The package consists of a set of datasets for the scientific literature (lit) and a set of datasets for patents (pat) that were downloaded from the open access Lens Scholarly and Patent Databases using the Lens Scholarly and Patent APIs.

The datasets are available in public collections on the Lens where you can interact with the data. We encourage you to use the public collections to explore the data.

  1. The patent collection https://www.lens.org/lens/search/patent/list?collectionId=199031
  2. The literature collection https://www.lens.org/lens/search/scholar/list?collectionId=199039

To understand how the dronesr datasets were created please read this article.

We recommend that you sign up for a free account with the Lens.

If using data in this packages please ensure that you provide a link to the Lens and credit the Lens for the data.
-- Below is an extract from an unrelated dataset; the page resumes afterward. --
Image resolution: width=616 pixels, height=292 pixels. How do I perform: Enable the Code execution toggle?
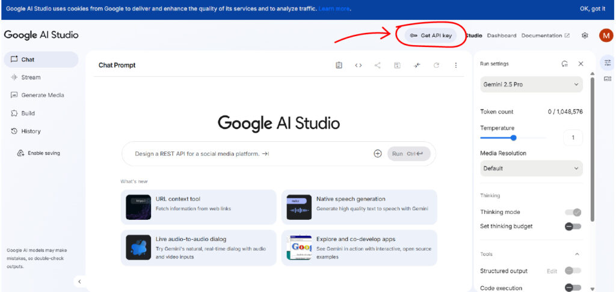573,288
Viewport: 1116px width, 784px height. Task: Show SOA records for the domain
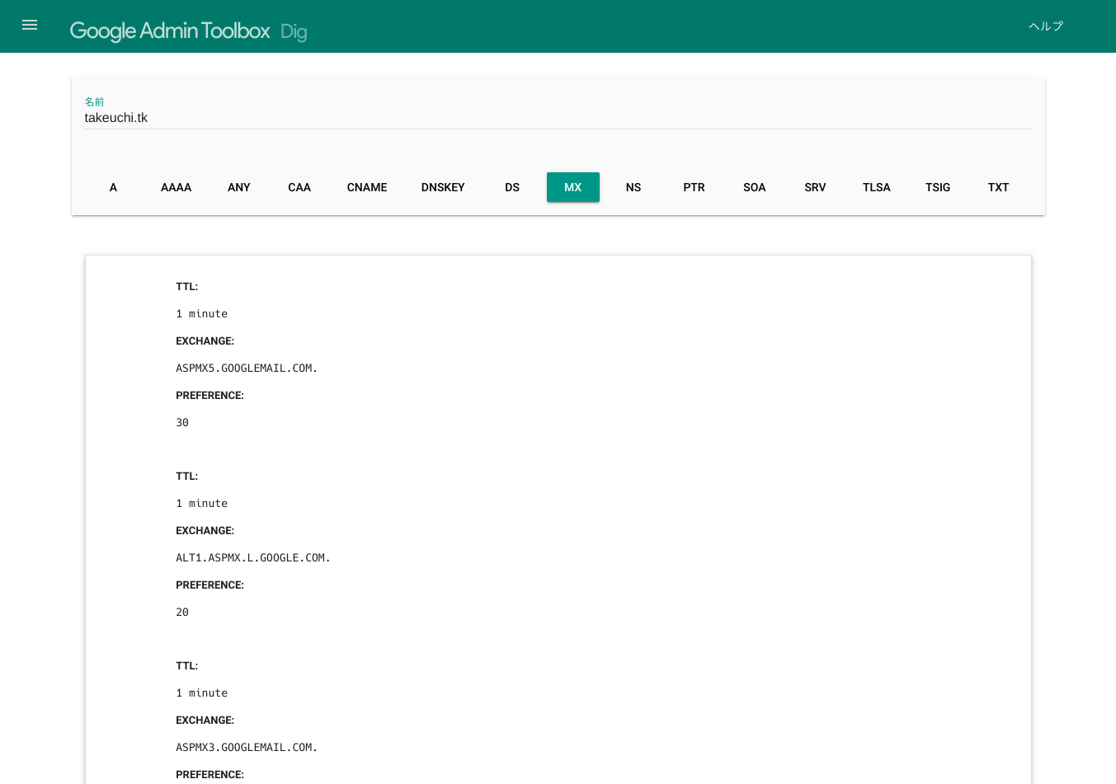coord(754,187)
Please also preserve the lens_id field if creating any secondary datasets.

Installation

The dronesr data package is not on CRAN. You can install dronesr from GitHub with:

# install.packages("devtools")
devtools::install_github("poldham/dronesr")

Downloading Datasets

All datasets are included in the package in a compressed R format and can be access by simply loading library(dronesr). However, if you want to use the data outside R in Python, Tableau or other tools you are likely to want to use csv format versions of the data.

csv copies of the datasets are accessible in csv format through an Open Science Framework project folder at https://osf.io/jr87e/.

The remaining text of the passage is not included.